More Ebola screening to begin at 5 US airports

White House press secretary Josh Earnest gestures as he answers a question during the daily press briefing at the White House in Washington, Wednesday, Oct. 8, 2014.  AP

White House press secretary Josh Earnest gestures as he answers a question during the daily press briefing at the White House in Washington, Wednesday, Oct. 8, 2014. AP

WASHINGTON — The government plans will begin taking the temperatures of travelers from West Africa arriving at five U.S. airports as part of a stepped-up response to the Ebola epidemic.

President Barack Obama said the new efforts would provide yet another tier of protection at key U.S. points of entry.

“These measures are really just belt-and-suspenders — it’s an added layer of protection on top of the procedures already in place at several airports,” Obama told state and local officials in a teleconference call Wednesday.

However, the focus is still on stopping the epidemic in West Africa, the director of the Centers for Disease Control and Prevention, Thomas Frieden, said in Atlanta.

“As long as Ebola continues to spread in Africa, we can’t make the risk zero, here,” he said.

At the White House, spokesman Josh Earnest said the additional layer of screening would begin at New York’s JFK International and the international airports in Newark, Washington Dulles, Chicago and Atlanta. He said the new steps would include taking temperatures and would begin Saturday at JFK.

Frieden said temperatures would be taken with a device that would avoid direct contact with the travelers.

Obama said the new measures also will include more screening questions for passengers arriving from the countries worst hit by the outbreak — Liberia, Sierra Leone and Guinea. He says the procedures will allow United States officials to isolate, evaluate and monitor travelers and collect any information about their contacts.

Earnest said the five airports cover the destinations of 94 percent of the people who travel to the U.S. from the three heavily hit countries in West Africa — Liberia, Sierra Leone and Guinea. He estimated that about 150 people would be checked a day under the new procedures.

A Liberian man who had come to the U.S. with Ebola died Wednesday. Forty-two-year-old Thomas Eric Duncan, the first person diagnosed in the U.S. with the disease, had come to Dallas in late September but did not display obvious signs of having Ebola when he entered the U.S.

Also on Wednesday, Homeland Security Deputy Secretary Alejandro Mayorkas said Customs and Border Protection agents are handing out information sheets to travelers with details of what symptoms to look for and directions to call doctors if they become sick within 21 days — the incubation period for Ebola.

Homeland Security agents at airports and other ports of entry already had begun observing travelers coming into the United States for potential signs of Ebola infection.

The fact sheet to be given to arriving travelers says: “You were given this card because you arrived to the United States from a country with Ebola.” It tells passengers to “please watch your health for the next 21 days” and to “take your temperature every morning and evening, and watch for symptoms of Ebola,” which are listed on the sheet.

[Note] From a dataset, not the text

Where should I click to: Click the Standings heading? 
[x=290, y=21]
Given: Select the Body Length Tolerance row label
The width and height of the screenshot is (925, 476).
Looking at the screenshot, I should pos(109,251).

Mayorkas said agents would observe all travelers for “general signs of illness” at the points of entry. He spoke at an airport security conference.

The White House, in a fact sheet this week, generally described Customs and Border Protection practices of being alert to passengers with obvious illnesses, but did not specify exactly what would be done to find potentially infected passengers.

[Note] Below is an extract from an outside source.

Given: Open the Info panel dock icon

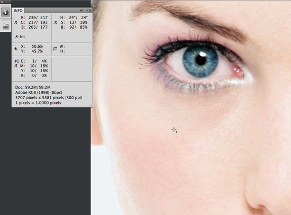Looking at the screenshot, I should [x=5, y=12].
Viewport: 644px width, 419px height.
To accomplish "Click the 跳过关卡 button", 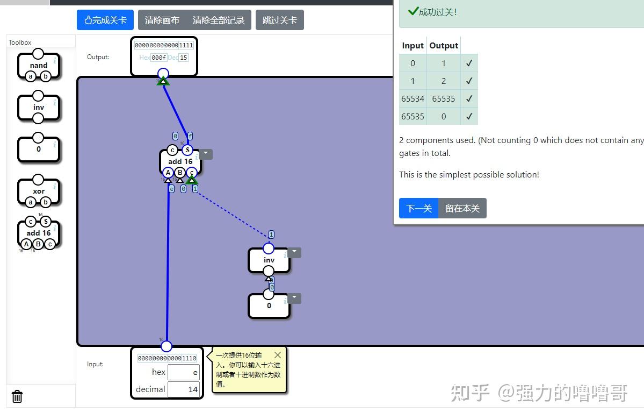I will point(280,19).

The Obama administration has wrestled in recent weeks with what it can do, since arriving passengers may not be symptomatic when they arrive.

Mayorkas said the department was aware of those issues and is “taking a layered approach.”

Ebola has killed more than 3,400 people in West Africa and infected at least twice that many, according to the World Health Organization. The virus has taken an especially devastating toll on health care workers, sickening or killing more than 370 of them in the hardest-hit countries of Liberia, Guinea and Sierra Leone — places that already were short on doctors and nurses before Ebola.

President Barack Obama has said the U.S. will be “working on protocols to do additional passenger screening both at the source and here in the United States.” Extra screening measures are in effect at airports in the outbreak zones. Departing passengers are screened for fever and asked if they have had contact with anyone infected with the disease.